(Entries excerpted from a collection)
....................

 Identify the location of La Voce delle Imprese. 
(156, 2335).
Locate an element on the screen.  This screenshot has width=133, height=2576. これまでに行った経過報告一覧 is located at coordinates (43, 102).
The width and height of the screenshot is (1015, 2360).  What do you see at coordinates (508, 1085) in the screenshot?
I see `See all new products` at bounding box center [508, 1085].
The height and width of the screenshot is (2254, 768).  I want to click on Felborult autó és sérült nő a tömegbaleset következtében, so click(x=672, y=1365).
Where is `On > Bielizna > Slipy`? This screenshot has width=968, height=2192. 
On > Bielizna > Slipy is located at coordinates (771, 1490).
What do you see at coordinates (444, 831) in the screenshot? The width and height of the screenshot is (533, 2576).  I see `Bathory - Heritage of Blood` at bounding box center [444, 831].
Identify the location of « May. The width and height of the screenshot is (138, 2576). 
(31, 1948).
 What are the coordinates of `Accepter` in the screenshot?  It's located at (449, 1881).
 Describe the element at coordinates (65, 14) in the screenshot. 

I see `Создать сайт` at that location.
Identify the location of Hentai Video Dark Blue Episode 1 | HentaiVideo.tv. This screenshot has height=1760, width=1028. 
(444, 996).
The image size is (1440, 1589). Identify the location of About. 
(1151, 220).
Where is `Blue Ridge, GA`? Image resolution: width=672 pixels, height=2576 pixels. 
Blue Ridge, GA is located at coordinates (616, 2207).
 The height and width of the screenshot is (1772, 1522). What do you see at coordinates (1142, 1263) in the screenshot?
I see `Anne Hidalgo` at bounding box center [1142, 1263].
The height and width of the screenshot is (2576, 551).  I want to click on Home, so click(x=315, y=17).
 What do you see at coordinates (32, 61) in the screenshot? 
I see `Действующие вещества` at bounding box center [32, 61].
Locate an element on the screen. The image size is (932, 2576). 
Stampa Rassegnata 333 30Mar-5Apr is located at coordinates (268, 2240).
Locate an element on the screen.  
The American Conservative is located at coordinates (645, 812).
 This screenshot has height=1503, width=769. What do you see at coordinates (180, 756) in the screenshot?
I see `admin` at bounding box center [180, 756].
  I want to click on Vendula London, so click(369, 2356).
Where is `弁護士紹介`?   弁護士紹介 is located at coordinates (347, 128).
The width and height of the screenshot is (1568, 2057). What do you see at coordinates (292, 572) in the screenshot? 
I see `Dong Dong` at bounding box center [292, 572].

....................

__GOAL__:
Reproduce every one of the entries above word for word, character for character.

__SOLUTION TO THIS TASK__:
 Identify the location of La Voce delle Imprese. 
(156, 2335).
Locate an element on the screen.  This screenshot has width=133, height=2576. これまでに行った経過報告一覧 is located at coordinates (43, 102).
The width and height of the screenshot is (1015, 2360).  What do you see at coordinates (508, 1085) in the screenshot?
I see `See all new products` at bounding box center [508, 1085].
The height and width of the screenshot is (2254, 768).  I want to click on Felborult autó és sérült nő a tömegbaleset következtében, so click(x=672, y=1365).
Where is `On > Bielizna > Slipy`? This screenshot has width=968, height=2192. 
On > Bielizna > Slipy is located at coordinates (771, 1490).
What do you see at coordinates (444, 831) in the screenshot? The width and height of the screenshot is (533, 2576).  I see `Bathory - Heritage of Blood` at bounding box center [444, 831].
Identify the location of « May. The width and height of the screenshot is (138, 2576). 
(31, 1948).
 What are the coordinates of `Accepter` in the screenshot?  It's located at (449, 1881).
 Describe the element at coordinates (65, 14) in the screenshot. 

I see `Создать сайт` at that location.
Identify the location of Hentai Video Dark Blue Episode 1 | HentaiVideo.tv. This screenshot has height=1760, width=1028. 
(444, 996).
The image size is (1440, 1589). Identify the location of About. 
(1151, 220).
Where is `Blue Ridge, GA`? Image resolution: width=672 pixels, height=2576 pixels. 
Blue Ridge, GA is located at coordinates (616, 2207).
 The height and width of the screenshot is (1772, 1522). What do you see at coordinates (1142, 1263) in the screenshot?
I see `Anne Hidalgo` at bounding box center [1142, 1263].
The height and width of the screenshot is (2576, 551).  I want to click on Home, so click(x=315, y=17).
 What do you see at coordinates (32, 61) in the screenshot? 
I see `Действующие вещества` at bounding box center [32, 61].
Locate an element on the screen. The image size is (932, 2576). 
Stampa Rassegnata 333 30Mar-5Apr is located at coordinates (268, 2240).
Locate an element on the screen.  
The American Conservative is located at coordinates (645, 812).
 This screenshot has height=1503, width=769. What do you see at coordinates (180, 756) in the screenshot?
I see `admin` at bounding box center [180, 756].
  I want to click on Vendula London, so click(369, 2356).
Where is `弁護士紹介`?   弁護士紹介 is located at coordinates (347, 128).
The width and height of the screenshot is (1568, 2057). What do you see at coordinates (292, 572) in the screenshot? 
I see `Dong Dong` at bounding box center [292, 572].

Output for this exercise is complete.